The higher the level of enforcement, the more attention that must be paid to maintaining these lists. Limiting users to accepted domains after signup places extra demands on admins and is generally an inconvenience to users. This is discussed in more detail in the following sections.

Duplicate domain checking helps protect data integrity by eliminating the inadvertent creation of duplicate entries in the company database and enhances the enforcement of accepted domains. If the duplicate domains feature is turned on for your web site, Kavi® Members will check that domains added to the accepted domains list are unique by comparing a domain to other domains already on the list.

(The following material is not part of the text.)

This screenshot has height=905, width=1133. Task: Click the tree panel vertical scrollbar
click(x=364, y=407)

If domains match, the application will display an error message.

This is especially useful when the company representative signup form is configured to match a user with their company based on email domain. If duplicate domain checking is not enabled and there are multiple company records in the database with the same domain—possibly as a result of entering different divisions of a company individually—the user is assigned to the first entry that matches.

The enforcement of accepted domains and duplicate domain checking features impose stricter requirements on database integrity, particularly on keeping the accepted domains lists up to date. This responsibility is shared by the company's primary contact, who is responsible for notifying the organization when company domains change or new domains are added, and the organization admin, who is responsible for updating the accepted domains lists. Additional care must be taken when performing batch updates to ensure that accepted domains are entered for every company and that duplicate companies (i.e. companies with the same accepted domain, rather than divisions with their own subdomain) do not exist in the database for optimal performance of this functionality. For instance, if the application is configured to match users with their companies on signup according to the domain of their email, signup will be disabled for companies with missing domains.

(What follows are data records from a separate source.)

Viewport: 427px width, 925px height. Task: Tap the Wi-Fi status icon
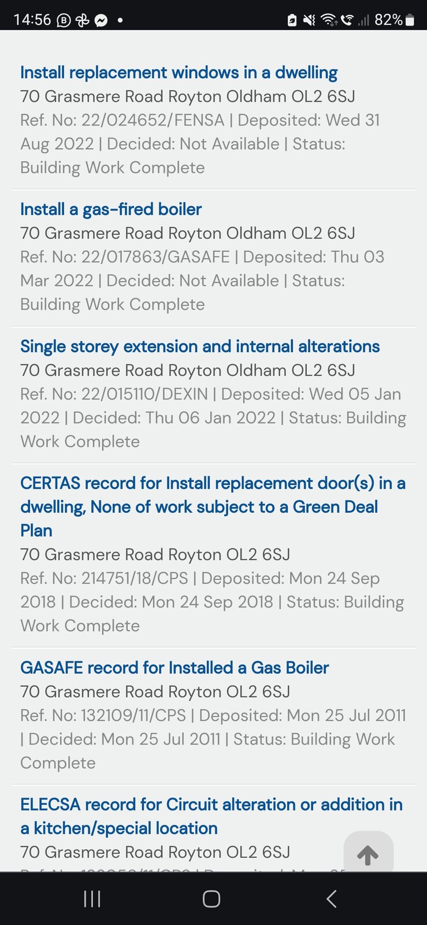click(x=329, y=20)
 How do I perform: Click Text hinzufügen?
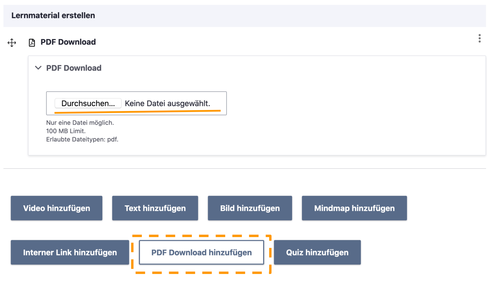click(155, 208)
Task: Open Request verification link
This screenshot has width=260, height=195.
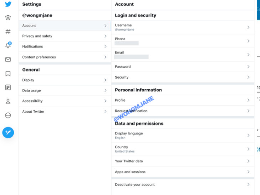Action: [131, 111]
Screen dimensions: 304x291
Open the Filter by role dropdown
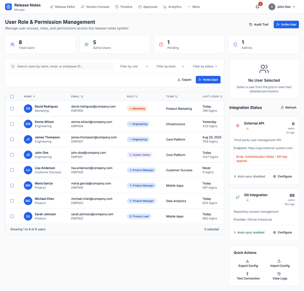pyautogui.click(x=134, y=66)

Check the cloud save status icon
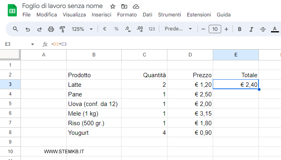point(136,6)
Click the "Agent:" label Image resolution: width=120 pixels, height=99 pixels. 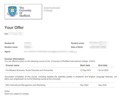coord(7,52)
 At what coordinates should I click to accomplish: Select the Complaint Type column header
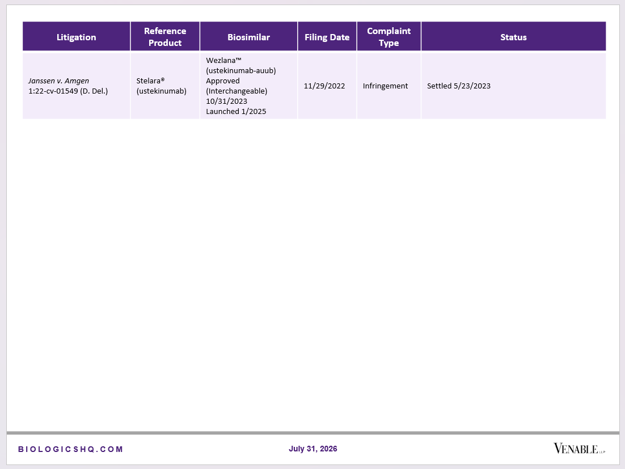[388, 37]
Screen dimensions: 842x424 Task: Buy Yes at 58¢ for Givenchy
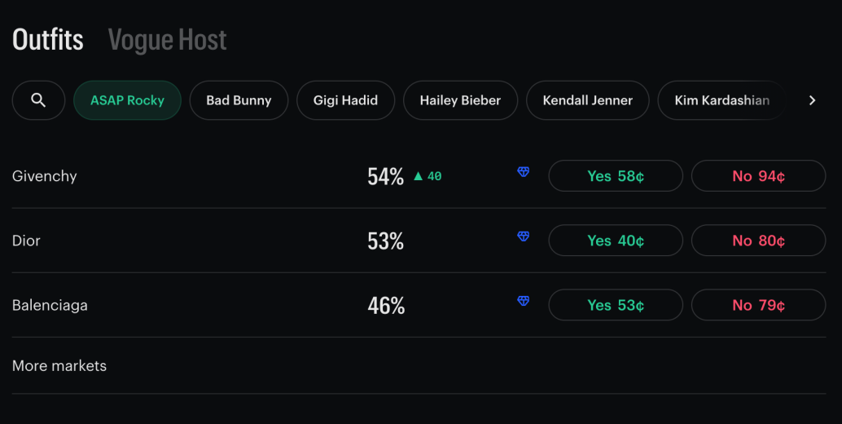pyautogui.click(x=616, y=176)
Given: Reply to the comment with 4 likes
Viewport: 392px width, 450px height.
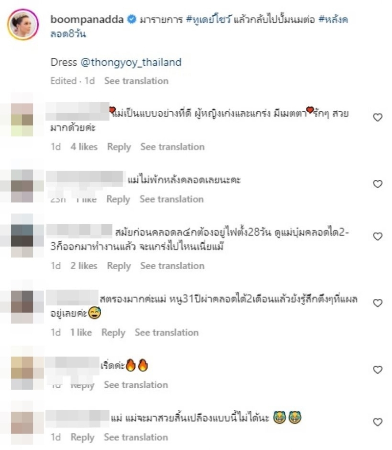Looking at the screenshot, I should (x=119, y=147).
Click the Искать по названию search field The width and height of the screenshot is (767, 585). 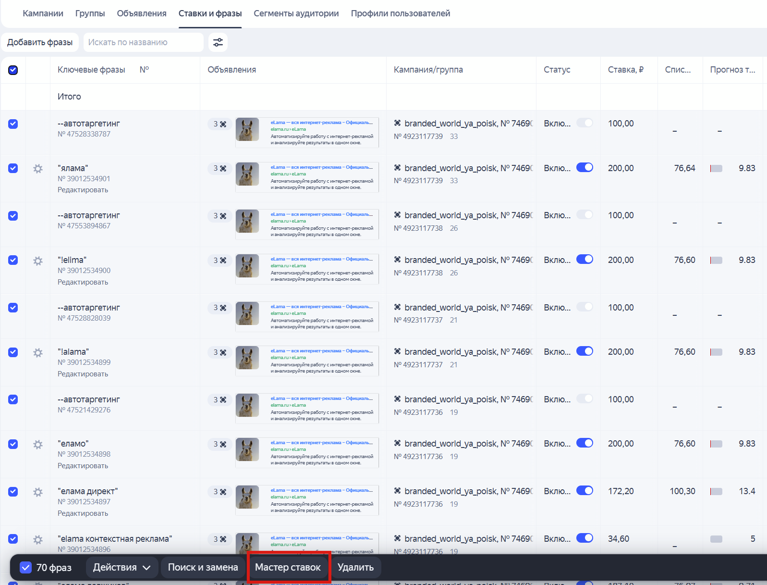(143, 42)
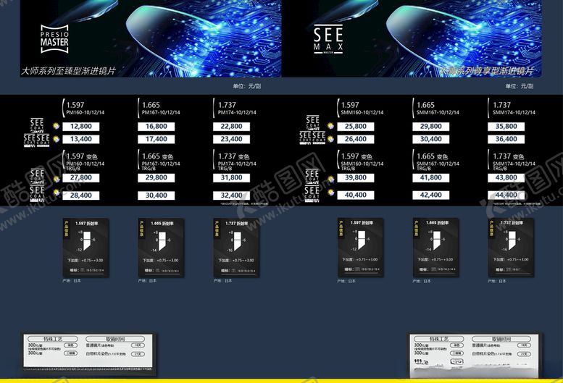
Task: Choose the 29,800 price under SMM167
Action: pos(430,126)
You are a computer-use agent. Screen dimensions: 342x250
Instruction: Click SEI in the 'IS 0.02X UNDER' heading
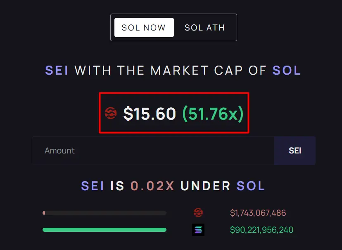coord(93,186)
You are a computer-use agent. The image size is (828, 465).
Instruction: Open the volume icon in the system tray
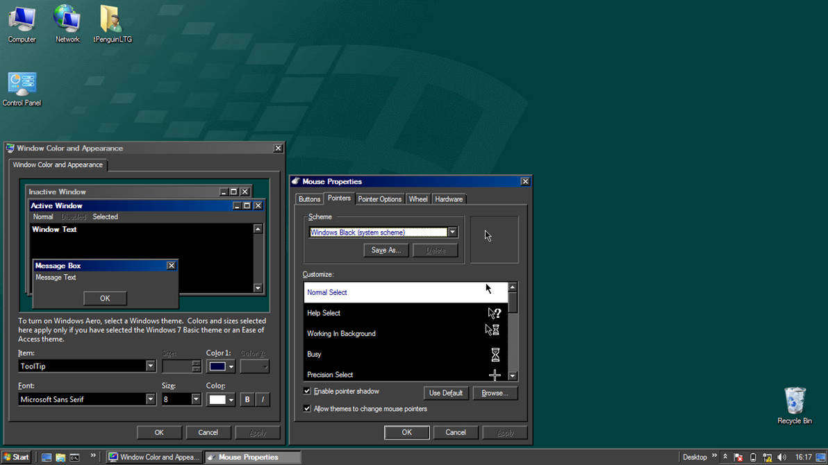(781, 457)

While domain checking may appear at first to be a security measure, it actually has little to contribute to system security except at the prescreening level. Beyond this level, the costs frequently begin to outweigh the benefits, placing increasing demands on admin support and increasing limitations on users with only marginal gains in security. Enforcement of accepted domains after the prescreening level is often more an issue of perceived authenticity than an actual security measure because it only limits the ability of the user to change the email address for the account. It doesn't prevent a user from logging in from wherever the user wishes and it provides no guarantee that a user still works for the company under which the user signed up.

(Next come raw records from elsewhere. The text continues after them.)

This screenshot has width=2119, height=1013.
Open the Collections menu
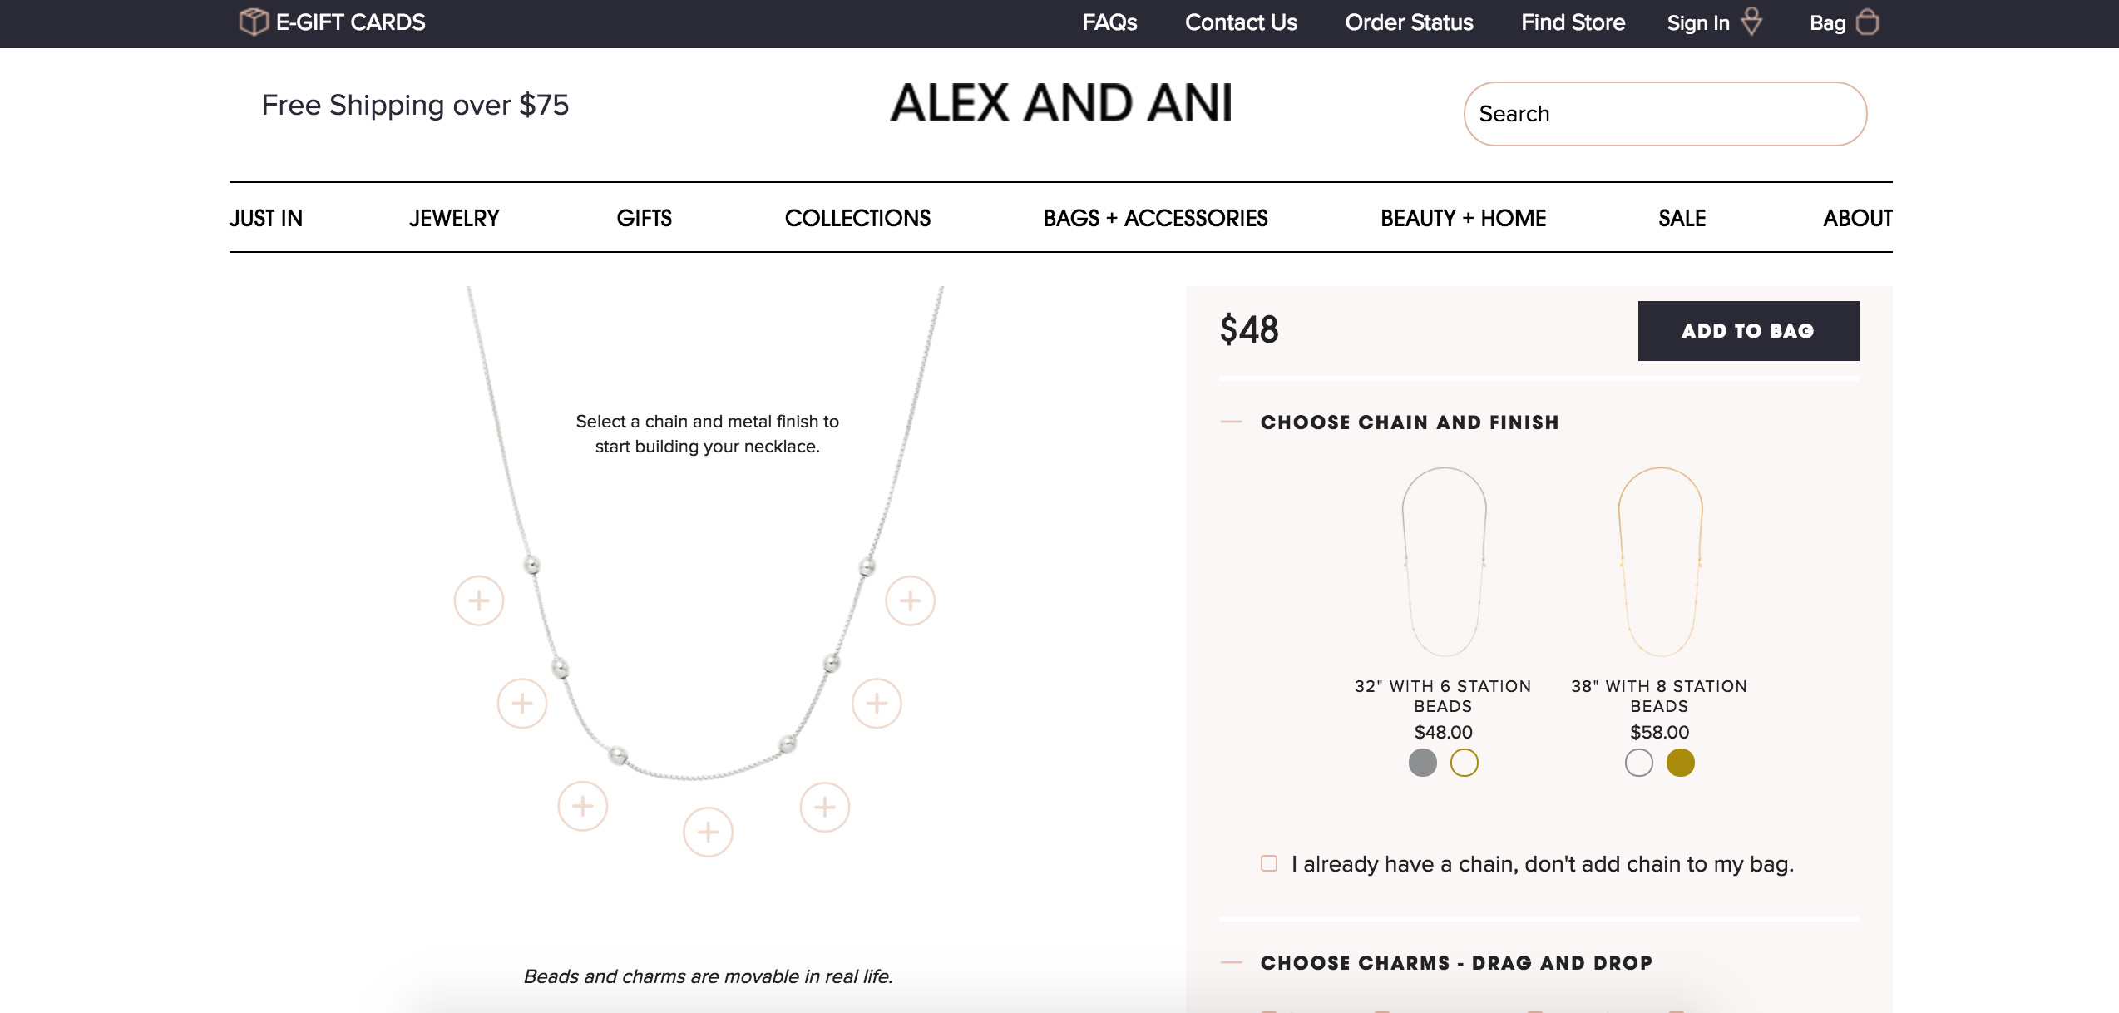(x=857, y=218)
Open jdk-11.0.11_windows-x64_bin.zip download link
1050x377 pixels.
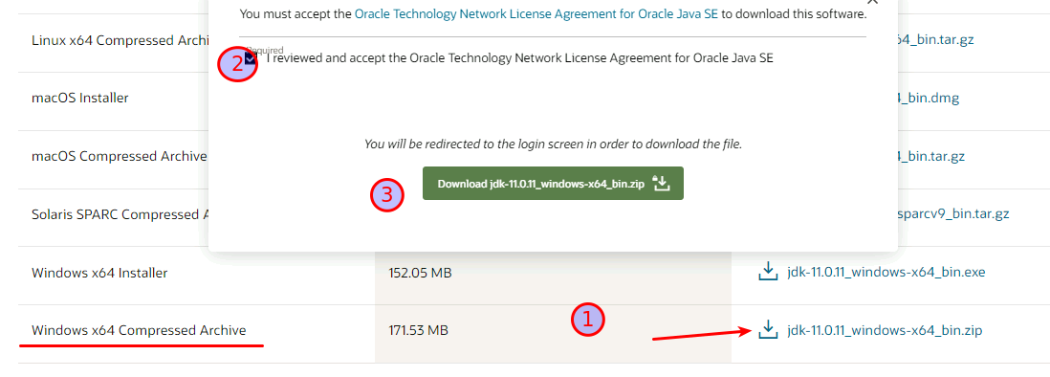coord(885,329)
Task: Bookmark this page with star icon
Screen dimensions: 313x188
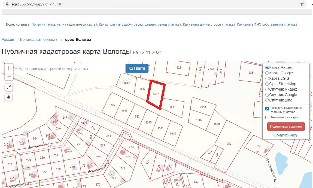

The single greatest issue driving the escalation of admin costs and decreased user satisfaction revolves around bounced email and automated bounce handling. If a company's email domain changes and users are not allowed to change their own email addresses, messages sent from the organization to all users affected by the domain change will bounce until the company notifies the admin and the admin updates the company's accepted domains list. In the meantime, automated bounce-handling processes will go into effect. Depending on site configuration, this company's users' accounts may be inactivated—in which case these users will be unable to log in—and the users may be unsubscribed from mailing lists, committees, etc. Because admins are not automatically notified when email bounces, they will not be aware of the problem until contacted by the company. This can create a situation in which a company is unable to exercise its full membership benefits for some indefinite period of time while admins scramble to identify and undo actions performed by the bounce-handler.